Pour St Moritz by George Barbier (Photo credit: Google Images)
I have been trying to understand the conflict in the Middle East, but had to pause because reports I read seemed to contradict one another.
It therefore occurred to me to send you an amusing post.
The Monvel are a dynasty. Bernard is the son of Louis-Maurice Boutet de Monvel (18 October 1850 – 16 March 1913), but he had cousins who where also illustrators and designers. George Barbier (1882–1932) was a first cousin who made illustrations for fashion magazines. He may be the better-known Boutet de Monvel. Pierre Brissaud (23 December 1885–1964) was also a first cousin.
However, the most sophisticated and wealthiest was Bernard Boutet de Monvel (9 August 1881 – 28 October 1949) who travelled back and forth between Paris and New York to decorate homes. He was enormously talented and elegant. Bernard was killed in the plane crash that also took the life of Ginette Neveu (11 August 1919 – 28 October 1949) and her brother, her accompanist. Ginette Neveu was one of the best violinists ever. World boxing champion Marcel Cerdan, Édith Piaf‘s partner at the time, was another victim of the crash.

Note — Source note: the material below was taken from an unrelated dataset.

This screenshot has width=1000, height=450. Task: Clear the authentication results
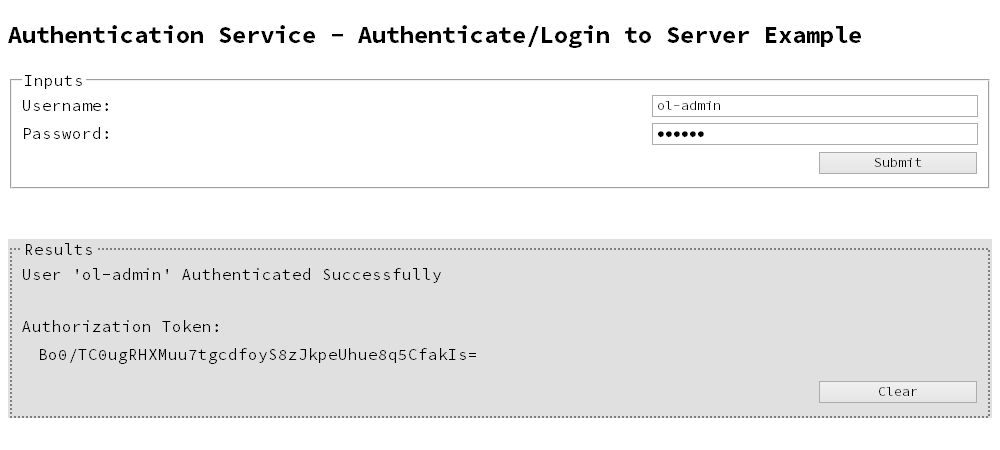(x=897, y=392)
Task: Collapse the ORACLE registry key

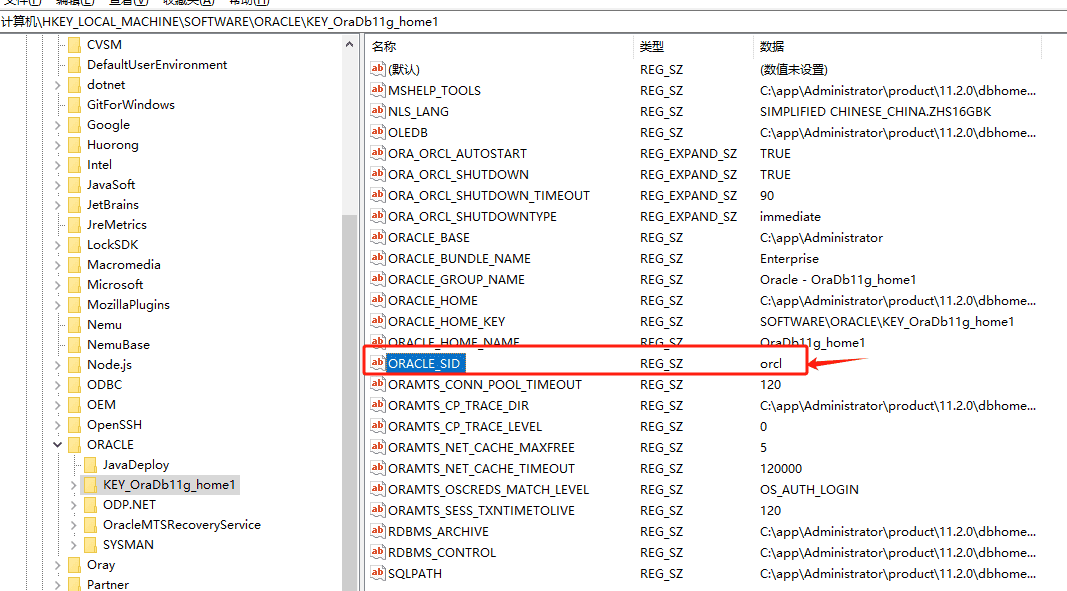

Bernard Boutet de Monvel (Photo credit: Wikipedia)
A Golden Age of Illustration
France didn’t have a Golden Age of illustration, at least not for children’s literature. However, it had a golden age of fashion illustrators whose pochoirs (stencils) appeared on the cover of French magazines and other magazines, such as Vogue. Particularly famous was George Barbier who is associated mainly with La Gazette du bon ton. George Barbierand Pierre Brissaud were Bernard’s first cousins. All were illustrators, but none had the sophistication of Bernard Boutet de Monvel. Bernard was a work of art as a person and slightly précieux. His portrait of The Maharaja of Indore seems a reflection of Bernard Boutet de Monvel, the artist.
The Maharaja of Indore by Bernard Boutet de Monvel, c. 1934 (Photo credit: Google Images)
Fashion and the Ballets Russes
In other words, France had its Golden Age of illustrators, but only Louis-Maurice, Bernard’s father, was mainly an illustrator of children’s literature, not his son nor his nephews, George Barbier and Pierre Brissaud. They illustrated fashion magazines and worked for the BalletsRusses, as did Pablo Picasso.
My posts on the Boutet de Monvel dynasty generated an interest in pochoirs. Reproductions are now available from various companies.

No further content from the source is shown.